Copy the records below line for line, with no changes.

ENTRIES SHOWN –
###

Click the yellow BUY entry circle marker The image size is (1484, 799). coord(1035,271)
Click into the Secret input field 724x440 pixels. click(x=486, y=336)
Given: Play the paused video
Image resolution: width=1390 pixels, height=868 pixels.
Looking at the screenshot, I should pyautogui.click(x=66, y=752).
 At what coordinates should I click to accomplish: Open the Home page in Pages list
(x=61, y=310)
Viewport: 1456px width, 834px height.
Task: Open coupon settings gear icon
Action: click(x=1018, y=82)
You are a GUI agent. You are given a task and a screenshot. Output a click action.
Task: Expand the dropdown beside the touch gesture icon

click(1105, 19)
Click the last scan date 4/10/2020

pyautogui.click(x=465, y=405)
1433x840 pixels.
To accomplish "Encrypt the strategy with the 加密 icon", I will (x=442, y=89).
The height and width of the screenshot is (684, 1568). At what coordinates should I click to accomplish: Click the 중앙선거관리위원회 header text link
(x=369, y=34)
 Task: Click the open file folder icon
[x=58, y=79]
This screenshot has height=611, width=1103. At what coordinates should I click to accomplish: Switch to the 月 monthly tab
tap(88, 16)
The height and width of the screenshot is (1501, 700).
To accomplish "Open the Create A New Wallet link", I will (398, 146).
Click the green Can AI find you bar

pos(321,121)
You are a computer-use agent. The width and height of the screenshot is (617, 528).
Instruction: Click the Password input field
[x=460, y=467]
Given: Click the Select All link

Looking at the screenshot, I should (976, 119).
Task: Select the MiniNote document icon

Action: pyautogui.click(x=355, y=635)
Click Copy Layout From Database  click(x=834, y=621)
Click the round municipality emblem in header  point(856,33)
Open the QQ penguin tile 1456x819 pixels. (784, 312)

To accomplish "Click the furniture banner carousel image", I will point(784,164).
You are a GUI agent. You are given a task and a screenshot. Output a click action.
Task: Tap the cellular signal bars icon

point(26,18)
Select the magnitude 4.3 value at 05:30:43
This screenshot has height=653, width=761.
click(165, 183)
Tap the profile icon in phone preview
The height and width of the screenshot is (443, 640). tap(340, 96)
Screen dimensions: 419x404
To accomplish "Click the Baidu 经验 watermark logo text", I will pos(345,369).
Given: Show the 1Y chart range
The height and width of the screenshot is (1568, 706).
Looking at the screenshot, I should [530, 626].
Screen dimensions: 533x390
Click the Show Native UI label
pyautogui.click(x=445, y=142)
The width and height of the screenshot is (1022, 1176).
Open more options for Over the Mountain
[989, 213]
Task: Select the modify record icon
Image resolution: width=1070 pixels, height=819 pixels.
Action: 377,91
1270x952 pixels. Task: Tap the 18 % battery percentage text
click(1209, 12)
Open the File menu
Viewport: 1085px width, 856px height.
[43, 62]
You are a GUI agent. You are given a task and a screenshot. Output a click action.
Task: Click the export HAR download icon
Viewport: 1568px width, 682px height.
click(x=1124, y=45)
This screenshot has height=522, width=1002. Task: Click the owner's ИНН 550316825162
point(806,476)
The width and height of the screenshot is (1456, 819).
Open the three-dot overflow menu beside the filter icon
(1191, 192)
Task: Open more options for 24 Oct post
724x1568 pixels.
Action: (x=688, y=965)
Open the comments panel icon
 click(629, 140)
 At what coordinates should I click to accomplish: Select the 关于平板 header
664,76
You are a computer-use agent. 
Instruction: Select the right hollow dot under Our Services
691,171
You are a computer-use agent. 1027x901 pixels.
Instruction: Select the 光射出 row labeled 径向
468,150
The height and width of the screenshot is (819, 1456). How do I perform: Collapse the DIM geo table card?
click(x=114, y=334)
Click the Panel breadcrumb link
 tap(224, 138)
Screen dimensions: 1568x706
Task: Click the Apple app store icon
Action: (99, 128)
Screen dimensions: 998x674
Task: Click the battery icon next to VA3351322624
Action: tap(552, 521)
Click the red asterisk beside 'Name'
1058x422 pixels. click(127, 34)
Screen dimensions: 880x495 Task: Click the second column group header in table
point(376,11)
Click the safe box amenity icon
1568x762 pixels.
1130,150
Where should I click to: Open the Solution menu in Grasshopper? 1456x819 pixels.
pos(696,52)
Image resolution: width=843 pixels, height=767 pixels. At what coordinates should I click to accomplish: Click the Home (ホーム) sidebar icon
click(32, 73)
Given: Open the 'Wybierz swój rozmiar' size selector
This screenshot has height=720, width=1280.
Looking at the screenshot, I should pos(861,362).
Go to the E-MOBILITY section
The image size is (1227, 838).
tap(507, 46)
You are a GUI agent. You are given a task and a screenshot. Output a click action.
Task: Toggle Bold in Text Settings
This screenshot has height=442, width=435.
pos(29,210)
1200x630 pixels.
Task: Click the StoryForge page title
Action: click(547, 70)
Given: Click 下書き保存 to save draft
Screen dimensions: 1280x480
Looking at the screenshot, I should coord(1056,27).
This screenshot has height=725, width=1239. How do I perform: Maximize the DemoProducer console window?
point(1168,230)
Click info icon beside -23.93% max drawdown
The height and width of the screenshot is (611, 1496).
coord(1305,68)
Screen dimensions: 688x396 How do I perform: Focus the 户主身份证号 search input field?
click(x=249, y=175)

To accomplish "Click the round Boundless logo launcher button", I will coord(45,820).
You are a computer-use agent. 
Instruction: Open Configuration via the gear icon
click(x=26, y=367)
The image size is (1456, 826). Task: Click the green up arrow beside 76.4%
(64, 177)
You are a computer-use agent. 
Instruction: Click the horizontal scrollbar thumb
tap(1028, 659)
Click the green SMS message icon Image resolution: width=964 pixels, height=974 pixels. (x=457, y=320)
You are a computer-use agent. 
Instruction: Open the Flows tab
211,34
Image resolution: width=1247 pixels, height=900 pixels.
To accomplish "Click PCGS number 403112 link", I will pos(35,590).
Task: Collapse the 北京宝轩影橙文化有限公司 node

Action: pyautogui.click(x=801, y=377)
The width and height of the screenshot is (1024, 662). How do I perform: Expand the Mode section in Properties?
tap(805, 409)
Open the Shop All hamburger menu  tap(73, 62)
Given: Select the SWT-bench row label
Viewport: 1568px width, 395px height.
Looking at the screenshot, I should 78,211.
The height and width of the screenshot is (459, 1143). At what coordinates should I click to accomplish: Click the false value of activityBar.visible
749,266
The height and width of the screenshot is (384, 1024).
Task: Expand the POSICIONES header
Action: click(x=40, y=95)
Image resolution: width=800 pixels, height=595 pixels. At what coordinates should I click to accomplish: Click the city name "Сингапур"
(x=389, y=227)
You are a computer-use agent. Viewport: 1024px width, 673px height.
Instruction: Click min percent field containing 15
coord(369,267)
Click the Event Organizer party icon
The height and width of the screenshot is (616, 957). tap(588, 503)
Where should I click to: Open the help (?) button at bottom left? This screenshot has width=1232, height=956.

###

IN RESPONSE –
Click the yellow BUY entry circle marker The image size is (1484, 799). coord(1035,271)
Click into the Secret input field 724x440 pixels. click(x=486, y=336)
Given: Play the paused video
Image resolution: width=1390 pixels, height=868 pixels.
Looking at the screenshot, I should pyautogui.click(x=66, y=752).
 At what coordinates should I click to accomplish: Open the Home page in Pages list
(x=61, y=310)
Viewport: 1456px width, 834px height.
Task: Open coupon settings gear icon
Action: click(x=1018, y=82)
You are a GUI agent. You are given a task and a screenshot. Output a click action.
Task: Expand the dropdown beside the touch gesture icon

click(1105, 19)
Click the last scan date 4/10/2020

pyautogui.click(x=465, y=405)
1433x840 pixels.
To accomplish "Encrypt the strategy with the 加密 icon", I will (x=442, y=89).
The height and width of the screenshot is (684, 1568). At what coordinates should I click to accomplish: Click the 중앙선거관리위원회 header text link
(x=369, y=34)
 Task: Click the open file folder icon
[x=58, y=79]
This screenshot has height=611, width=1103. At what coordinates should I click to accomplish: Switch to the 月 monthly tab
tap(88, 16)
The height and width of the screenshot is (1501, 700).
To accomplish "Open the Create A New Wallet link", I will (398, 146).
Click the green Can AI find you bar

pos(321,121)
You are a computer-use agent. The width and height of the screenshot is (617, 528).
Instruction: Click the Password input field
[x=460, y=467]
Given: Click the Select All link

Looking at the screenshot, I should (976, 119).
Task: Select the MiniNote document icon

Action: pyautogui.click(x=355, y=635)
Click Copy Layout From Database  click(x=834, y=621)
Click the round municipality emblem in header  point(856,33)
Open the QQ penguin tile 1456x819 pixels. (784, 312)

To accomplish "Click the furniture banner carousel image", I will point(784,164).
You are a GUI agent. You are given a task and a screenshot. Output a click action.
Task: Tap the cellular signal bars icon

point(26,18)
Select the magnitude 4.3 value at 05:30:43
This screenshot has height=653, width=761.
click(165, 183)
Tap the profile icon in phone preview
The height and width of the screenshot is (443, 640). tap(340, 96)
Screen dimensions: 419x404
To accomplish "Click the Baidu 经验 watermark logo text", I will pos(345,369).
Given: Show the 1Y chart range
The height and width of the screenshot is (1568, 706).
Looking at the screenshot, I should [530, 626].
Screen dimensions: 533x390
Click the Show Native UI label
pyautogui.click(x=445, y=142)
The width and height of the screenshot is (1022, 1176).
Open more options for Over the Mountain
[989, 213]
Task: Select the modify record icon
Image resolution: width=1070 pixels, height=819 pixels.
Action: 377,91
1270x952 pixels. Task: Tap the 18 % battery percentage text
click(1209, 12)
Open the File menu
Viewport: 1085px width, 856px height.
[43, 62]
You are a GUI agent. You are given a task and a screenshot. Output a click action.
Task: Click the export HAR download icon
Viewport: 1568px width, 682px height.
click(x=1124, y=45)
This screenshot has height=522, width=1002. Task: Click the owner's ИНН 550316825162
point(806,476)
The width and height of the screenshot is (1456, 819).
Open the three-dot overflow menu beside the filter icon
(1191, 192)
Task: Open more options for 24 Oct post
724x1568 pixels.
Action: (x=688, y=965)
Open the comments panel icon
 click(629, 140)
 At what coordinates should I click to accomplish: Select the 关于平板 header
664,76
You are a computer-use agent. 
Instruction: Select the right hollow dot under Our Services
691,171
You are a computer-use agent. 1027x901 pixels.
Instruction: Select the 光射出 row labeled 径向
468,150
The height and width of the screenshot is (819, 1456). How do I perform: Collapse the DIM geo table card?
click(x=114, y=334)
Click the Panel breadcrumb link
 tap(224, 138)
Screen dimensions: 1568x706
Task: Click the Apple app store icon
Action: (99, 128)
Screen dimensions: 998x674
Task: Click the battery icon next to VA3351322624
Action: tap(552, 521)
Click the red asterisk beside 'Name'
1058x422 pixels. click(127, 34)
Screen dimensions: 880x495 Task: Click the second column group header in table
point(376,11)
Click the safe box amenity icon
1568x762 pixels.
1130,150
Where should I click to: Open the Solution menu in Grasshopper? 1456x819 pixels.
pos(696,52)
Image resolution: width=843 pixels, height=767 pixels. At what coordinates should I click to accomplish: Click the Home (ホーム) sidebar icon
click(32, 73)
Given: Open the 'Wybierz swój rozmiar' size selector
This screenshot has height=720, width=1280.
Looking at the screenshot, I should pos(861,362).
Go to the E-MOBILITY section
The image size is (1227, 838).
tap(507, 46)
You are a GUI agent. You are given a task and a screenshot. Output a click action.
Task: Toggle Bold in Text Settings
This screenshot has height=442, width=435.
pos(29,210)
1200x630 pixels.
Task: Click the StoryForge page title
Action: click(547, 70)
Given: Click 下書き保存 to save draft
Screen dimensions: 1280x480
Looking at the screenshot, I should coord(1056,27).
This screenshot has height=725, width=1239. How do I perform: Maximize the DemoProducer console window?
point(1168,230)
Click info icon beside -23.93% max drawdown
The height and width of the screenshot is (611, 1496).
coord(1305,68)
Screen dimensions: 688x396 How do I perform: Focus the 户主身份证号 search input field?
click(x=249, y=175)

To accomplish "Click the round Boundless logo launcher button", I will coord(45,820).
You are a computer-use agent. 
Instruction: Open Configuration via the gear icon
click(x=26, y=367)
The image size is (1456, 826). Task: Click the green up arrow beside 76.4%
(64, 177)
You are a computer-use agent. 
Instruction: Click the horizontal scrollbar thumb
tap(1028, 659)
Click the green SMS message icon Image resolution: width=964 pixels, height=974 pixels. (x=457, y=320)
You are a computer-use agent. 
Instruction: Open the Flows tab
211,34
Image resolution: width=1247 pixels, height=900 pixels.
To accomplish "Click PCGS number 403112 link", I will pos(35,590).
Task: Collapse the 北京宝轩影橙文化有限公司 node

Action: pyautogui.click(x=801, y=377)
The width and height of the screenshot is (1024, 662). How do I perform: Expand the Mode section in Properties?
tap(805, 409)
Open the Shop All hamburger menu  tap(73, 62)
Given: Select the SWT-bench row label
Viewport: 1568px width, 395px height.
Looking at the screenshot, I should 78,211.
The height and width of the screenshot is (459, 1143). At what coordinates should I click to accomplish: Click the false value of activityBar.visible
749,266
The height and width of the screenshot is (384, 1024).
Task: Expand the POSICIONES header
Action: click(x=40, y=95)
Image resolution: width=800 pixels, height=595 pixels. At what coordinates should I click to accomplish: Click the city name "Сингапур"
(x=389, y=227)
You are a computer-use agent. Viewport: 1024px width, 673px height.
Instruction: Click min percent field containing 15
coord(369,267)
Click the Event Organizer party icon
The height and width of the screenshot is (616, 957). tap(588, 503)
Where should I click to: Open the help (?) button at bottom left? This screenshot has width=1232, height=956.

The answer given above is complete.